Ged Martin, the chair of Canadian studies at Edinburgh University in Scotland, was in New Brunswick this week to stir the pot. He told a packed house (maybe not that packed) that New Brunswick was the main reason why the Confederation occurred and survived. As stated in the TJ “Despite Prince Edward Island touting itself as the birthplace of Confederation – New Brunswick actually played a greater role in ensuring the formation and early success of a united Canada”.
And…
“I have always felt that New Brunswick has a bit of a collective historical inferiority complex about the standard story that the province really didn’t do very much about confederation and had to be dragged kicking and screaming in. “I regard that as a travesty – New Brunswick’s role was in fact crucial.” Martin goes as far to say that the province largely “steered the formation and survival of the Dominion of Canada.”
Professor Martin, however, doesn’t seem to realize that more than a few folks down this way think that Confederation wasn’t a particularly good outcome for New Brunswick. I’m not suggesting there is an appetite to split away now – a la Scotland or Quebec ambitions – but more than a few historians, scholars and other thinkers have suggested that if the Nova Scotia had got its way and we ended up with the more limited “Maritime Union” this region would have prospered more than otherwise. It would have controlled its own immigration, trade, investment and other policies.
Professor Martin continues:
“It was New Brunswick politicians who ensured that the September 1864 Charlottetown Conference endorsed the wider union of British North America, not the smaller scheme of Maritime Union pushed by the Nova Scotians,” Martin said. “New Brunswickers ensured that the Nova Scotia push to get Maritime Union didn’t go ahead – they didn’t want that.” Martin said the province’s politicians felt that New Brunswick would essentially be relegated to “greater Nova Scotia” under a Maritime Union.
Again, in hindsight some would suggest Nova Scotia was on the right track.
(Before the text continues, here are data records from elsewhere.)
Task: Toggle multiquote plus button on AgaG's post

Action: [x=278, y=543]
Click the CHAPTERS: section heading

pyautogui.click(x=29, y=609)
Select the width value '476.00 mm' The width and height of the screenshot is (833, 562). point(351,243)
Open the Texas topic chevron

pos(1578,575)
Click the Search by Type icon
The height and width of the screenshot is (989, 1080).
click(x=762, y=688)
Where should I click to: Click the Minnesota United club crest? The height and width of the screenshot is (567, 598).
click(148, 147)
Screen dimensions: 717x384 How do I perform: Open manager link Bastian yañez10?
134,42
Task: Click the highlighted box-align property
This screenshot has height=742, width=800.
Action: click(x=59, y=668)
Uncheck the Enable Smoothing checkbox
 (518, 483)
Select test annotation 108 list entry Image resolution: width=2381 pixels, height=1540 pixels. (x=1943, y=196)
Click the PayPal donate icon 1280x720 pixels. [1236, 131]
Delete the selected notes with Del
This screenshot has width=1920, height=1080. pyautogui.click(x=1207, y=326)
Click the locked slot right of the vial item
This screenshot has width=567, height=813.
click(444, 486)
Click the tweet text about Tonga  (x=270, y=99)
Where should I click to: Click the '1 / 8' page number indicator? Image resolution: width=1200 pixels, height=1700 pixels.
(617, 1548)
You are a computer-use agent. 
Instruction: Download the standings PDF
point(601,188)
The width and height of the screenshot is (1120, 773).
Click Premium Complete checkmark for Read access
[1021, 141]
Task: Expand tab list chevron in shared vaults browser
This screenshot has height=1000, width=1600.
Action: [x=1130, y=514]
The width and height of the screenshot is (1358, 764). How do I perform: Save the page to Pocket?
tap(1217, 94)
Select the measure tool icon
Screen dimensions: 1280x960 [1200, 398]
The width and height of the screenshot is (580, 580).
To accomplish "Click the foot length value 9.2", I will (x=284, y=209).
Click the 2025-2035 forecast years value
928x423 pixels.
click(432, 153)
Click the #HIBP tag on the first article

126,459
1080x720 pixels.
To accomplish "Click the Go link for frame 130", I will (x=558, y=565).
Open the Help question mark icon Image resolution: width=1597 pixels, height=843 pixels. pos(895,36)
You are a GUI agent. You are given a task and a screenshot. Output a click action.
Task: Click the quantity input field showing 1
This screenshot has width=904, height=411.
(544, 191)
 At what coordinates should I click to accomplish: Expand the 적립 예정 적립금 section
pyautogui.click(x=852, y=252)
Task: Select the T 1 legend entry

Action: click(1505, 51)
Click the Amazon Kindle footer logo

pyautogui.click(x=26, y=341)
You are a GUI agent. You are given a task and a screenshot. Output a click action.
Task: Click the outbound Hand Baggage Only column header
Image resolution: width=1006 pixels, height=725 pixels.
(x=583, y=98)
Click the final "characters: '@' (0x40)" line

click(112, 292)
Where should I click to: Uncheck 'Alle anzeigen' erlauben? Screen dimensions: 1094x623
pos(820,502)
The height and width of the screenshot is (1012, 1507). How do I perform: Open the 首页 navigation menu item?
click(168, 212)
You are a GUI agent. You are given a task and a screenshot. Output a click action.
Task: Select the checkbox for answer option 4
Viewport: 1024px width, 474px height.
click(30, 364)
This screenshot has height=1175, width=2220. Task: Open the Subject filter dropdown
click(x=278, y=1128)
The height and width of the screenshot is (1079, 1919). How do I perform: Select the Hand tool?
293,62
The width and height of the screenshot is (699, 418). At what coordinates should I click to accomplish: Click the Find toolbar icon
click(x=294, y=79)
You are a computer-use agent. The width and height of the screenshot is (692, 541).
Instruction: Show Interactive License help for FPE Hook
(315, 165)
I’m not a historian and I think this debate could play out endlessly with no real resolution. There are too many unknowns. Those that argue in favour of Confederation say New Brunswick would have ended up like Northern Maine. Those that argue against say Halifax would have been Boston. I have read a fair amount about the period and suspect that either the Yanks would have taken the area over or Upper Canada would have kept trying until they won.
It’s fun to discuss and interesting that one cloistered academic across the Pond is actually thinking about the land of maple syrup, fiddleheads and rolling hills. There are few of his ilk these days.